DEPRECATION WARNING

This documentation is not using the current rendering mechanism and is probably outdated. The extension maintainer should switch to the new system. Details on how to use the rendering mechanism can be found here.

How pages are indexedΒΆ

First of all a page must be cacheable. For pages where the cache is disabled, no indexing will occur.

The "phash" is a unique identification of a "page" with regard to the indexer. So an entry in the index_phash table equals 1 resultrow in the search-results (called a phash-row).

A phash is a combination of the page-id, type, sys_language id, gr_list, MP and the cHash parameters of the page (function setT3Hashes()). If the phash is made for EXTERNAL media (item_type > 0) then it's a combination of the absolute filename hashes with any "subpage" indication, for instance if a PDF-document is splitted into subsections.

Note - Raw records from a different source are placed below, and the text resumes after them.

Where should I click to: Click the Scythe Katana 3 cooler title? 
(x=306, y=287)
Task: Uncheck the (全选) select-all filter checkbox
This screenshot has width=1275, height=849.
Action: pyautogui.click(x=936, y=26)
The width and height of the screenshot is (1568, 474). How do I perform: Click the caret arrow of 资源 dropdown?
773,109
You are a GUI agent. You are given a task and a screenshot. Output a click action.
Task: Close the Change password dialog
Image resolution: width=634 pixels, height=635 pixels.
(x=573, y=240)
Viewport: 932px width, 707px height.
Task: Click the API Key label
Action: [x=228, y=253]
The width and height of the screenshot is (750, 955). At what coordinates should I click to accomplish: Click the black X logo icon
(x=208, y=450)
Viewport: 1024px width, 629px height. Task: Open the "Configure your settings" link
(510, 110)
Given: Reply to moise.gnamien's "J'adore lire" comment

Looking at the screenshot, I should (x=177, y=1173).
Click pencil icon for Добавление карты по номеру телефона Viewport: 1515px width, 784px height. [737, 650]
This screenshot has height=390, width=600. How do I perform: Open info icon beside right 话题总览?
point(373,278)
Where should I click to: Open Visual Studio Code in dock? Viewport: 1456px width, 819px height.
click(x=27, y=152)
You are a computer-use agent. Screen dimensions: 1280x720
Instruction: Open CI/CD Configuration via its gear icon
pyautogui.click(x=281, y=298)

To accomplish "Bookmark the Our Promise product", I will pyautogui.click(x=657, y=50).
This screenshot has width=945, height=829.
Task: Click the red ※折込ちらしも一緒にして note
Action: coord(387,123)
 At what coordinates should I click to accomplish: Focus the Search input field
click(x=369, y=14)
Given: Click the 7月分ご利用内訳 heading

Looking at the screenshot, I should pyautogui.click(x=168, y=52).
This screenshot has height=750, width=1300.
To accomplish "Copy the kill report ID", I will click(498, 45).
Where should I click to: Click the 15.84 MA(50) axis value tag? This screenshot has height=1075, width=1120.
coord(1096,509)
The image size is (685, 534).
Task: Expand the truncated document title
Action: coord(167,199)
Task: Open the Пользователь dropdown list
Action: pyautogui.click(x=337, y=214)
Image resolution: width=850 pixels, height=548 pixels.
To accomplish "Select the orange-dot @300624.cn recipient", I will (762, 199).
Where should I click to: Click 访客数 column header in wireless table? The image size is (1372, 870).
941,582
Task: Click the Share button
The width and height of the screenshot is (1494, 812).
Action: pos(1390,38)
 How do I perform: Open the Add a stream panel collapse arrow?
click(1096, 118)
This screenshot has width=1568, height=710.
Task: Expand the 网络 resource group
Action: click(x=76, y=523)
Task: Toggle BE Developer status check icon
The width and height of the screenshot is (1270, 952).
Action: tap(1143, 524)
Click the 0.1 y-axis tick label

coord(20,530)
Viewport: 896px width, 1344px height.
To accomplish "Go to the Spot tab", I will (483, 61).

So for external media there is one phash-row for each file (except PDF-files where there may be more). But for TYPO3-pages there can be more phash-rows matching one single page. Obviously the type-parameter would normally always be only one, namely the type-number of the content page. And the cHash may be of importance for the result as well with regard to plugins using that. For instance a message board may make pages cacheable by using the cHash params. If so, each cached page will also be indexed. Thus many phash-rows for a single page-id.

But the most tricky reason for having multiple phash-rows for a single TYPO3-page id is if the gr_list is set! This works like this: If a page has exactly the same content both with and without logins, then it's stored only once! If the page-content differs whether a user is logged in or not - it may even do so based on the fe_groups! - then it's indexed as many times as the content differs. The phash is of course different, but the phash_grouping value is the same.

The table index_grlist will always hold one record per phash-row (of item_type=0, that is TYPO3 pages). But it may also hold many more records. These point to the phash-row in question in the case of other gr_list combinations which actually had the SAME content - and thus refers to the same phash-row.